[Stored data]
==============================
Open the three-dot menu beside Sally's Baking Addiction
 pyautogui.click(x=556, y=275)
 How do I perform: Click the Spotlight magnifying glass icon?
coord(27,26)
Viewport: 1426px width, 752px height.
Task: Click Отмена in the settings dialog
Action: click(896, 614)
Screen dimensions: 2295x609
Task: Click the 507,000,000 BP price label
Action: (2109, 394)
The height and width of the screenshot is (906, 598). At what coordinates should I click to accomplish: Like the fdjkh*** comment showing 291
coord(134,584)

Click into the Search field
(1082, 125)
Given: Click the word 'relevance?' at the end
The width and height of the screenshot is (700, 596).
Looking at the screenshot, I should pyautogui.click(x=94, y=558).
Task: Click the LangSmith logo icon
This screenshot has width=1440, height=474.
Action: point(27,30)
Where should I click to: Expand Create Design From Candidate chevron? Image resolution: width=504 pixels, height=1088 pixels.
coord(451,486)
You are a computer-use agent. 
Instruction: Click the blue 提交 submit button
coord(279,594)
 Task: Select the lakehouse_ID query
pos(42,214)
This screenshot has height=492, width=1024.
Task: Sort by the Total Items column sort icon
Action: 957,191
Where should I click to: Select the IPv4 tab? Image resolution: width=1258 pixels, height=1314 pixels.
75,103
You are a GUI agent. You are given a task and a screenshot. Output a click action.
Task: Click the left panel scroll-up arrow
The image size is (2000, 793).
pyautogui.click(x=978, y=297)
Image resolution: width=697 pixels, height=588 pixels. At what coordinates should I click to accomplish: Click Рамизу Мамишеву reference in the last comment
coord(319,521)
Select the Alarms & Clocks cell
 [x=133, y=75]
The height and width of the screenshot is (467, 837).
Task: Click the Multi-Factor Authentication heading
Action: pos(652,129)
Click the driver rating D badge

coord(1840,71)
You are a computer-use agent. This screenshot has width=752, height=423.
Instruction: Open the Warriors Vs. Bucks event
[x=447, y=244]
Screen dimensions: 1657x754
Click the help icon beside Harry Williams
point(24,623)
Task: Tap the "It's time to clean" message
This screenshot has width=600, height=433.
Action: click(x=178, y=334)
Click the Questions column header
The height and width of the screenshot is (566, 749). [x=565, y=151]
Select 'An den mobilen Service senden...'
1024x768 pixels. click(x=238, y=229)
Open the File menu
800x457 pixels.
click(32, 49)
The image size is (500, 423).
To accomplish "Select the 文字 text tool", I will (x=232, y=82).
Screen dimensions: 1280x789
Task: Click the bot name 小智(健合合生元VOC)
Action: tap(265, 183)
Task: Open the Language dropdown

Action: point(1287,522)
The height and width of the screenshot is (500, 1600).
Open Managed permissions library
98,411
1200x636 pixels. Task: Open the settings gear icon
==============================
- **Problem**:
Restate every record verbatim.

- **The answer**:
Open the three-dot menu beside Sally's Baking Addiction
 pyautogui.click(x=556, y=275)
 How do I perform: Click the Spotlight magnifying glass icon?
coord(27,26)
Viewport: 1426px width, 752px height.
Task: Click Отмена in the settings dialog
Action: click(896, 614)
Screen dimensions: 2295x609
Task: Click the 507,000,000 BP price label
Action: (2109, 394)
The height and width of the screenshot is (906, 598). At what coordinates should I click to accomplish: Like the fdjkh*** comment showing 291
coord(134,584)

Click into the Search field
(1082, 125)
Given: Click the word 'relevance?' at the end
The width and height of the screenshot is (700, 596).
Looking at the screenshot, I should pyautogui.click(x=94, y=558).
Task: Click the LangSmith logo icon
This screenshot has width=1440, height=474.
Action: point(27,30)
Where should I click to: Expand Create Design From Candidate chevron? Image resolution: width=504 pixels, height=1088 pixels.
coord(451,486)
You are a computer-use agent. 
Instruction: Click the blue 提交 submit button
coord(279,594)
 Task: Select the lakehouse_ID query
pos(42,214)
This screenshot has height=492, width=1024.
Task: Sort by the Total Items column sort icon
Action: 957,191
Where should I click to: Select the IPv4 tab? Image resolution: width=1258 pixels, height=1314 pixels.
75,103
You are a GUI agent. You are given a task and a screenshot. Output a click action.
Task: Click the left panel scroll-up arrow
The image size is (2000, 793).
pyautogui.click(x=978, y=297)
Image resolution: width=697 pixels, height=588 pixels. At what coordinates should I click to accomplish: Click Рамизу Мамишеву reference in the last comment
coord(319,521)
Select the Alarms & Clocks cell
 [x=133, y=75]
The height and width of the screenshot is (467, 837).
Task: Click the Multi-Factor Authentication heading
Action: pos(652,129)
Click the driver rating D badge

coord(1840,71)
You are a computer-use agent. This screenshot has width=752, height=423.
Instruction: Open the Warriors Vs. Bucks event
[x=447, y=244]
Screen dimensions: 1657x754
Click the help icon beside Harry Williams
point(24,623)
Task: Tap the "It's time to clean" message
This screenshot has width=600, height=433.
Action: click(x=178, y=334)
Click the Questions column header
The height and width of the screenshot is (566, 749). [x=565, y=151]
Select 'An den mobilen Service senden...'
1024x768 pixels. click(x=238, y=229)
Open the File menu
800x457 pixels.
click(32, 49)
The image size is (500, 423).
To accomplish "Select the 文字 text tool", I will (x=232, y=82).
Screen dimensions: 1280x789
Task: Click the bot name 小智(健合合生元VOC)
Action: tap(265, 183)
Task: Open the Language dropdown

Action: point(1287,522)
The height and width of the screenshot is (500, 1600).
Open Managed permissions library
98,411
1200x636 pixels. Task: Open the settings gear icon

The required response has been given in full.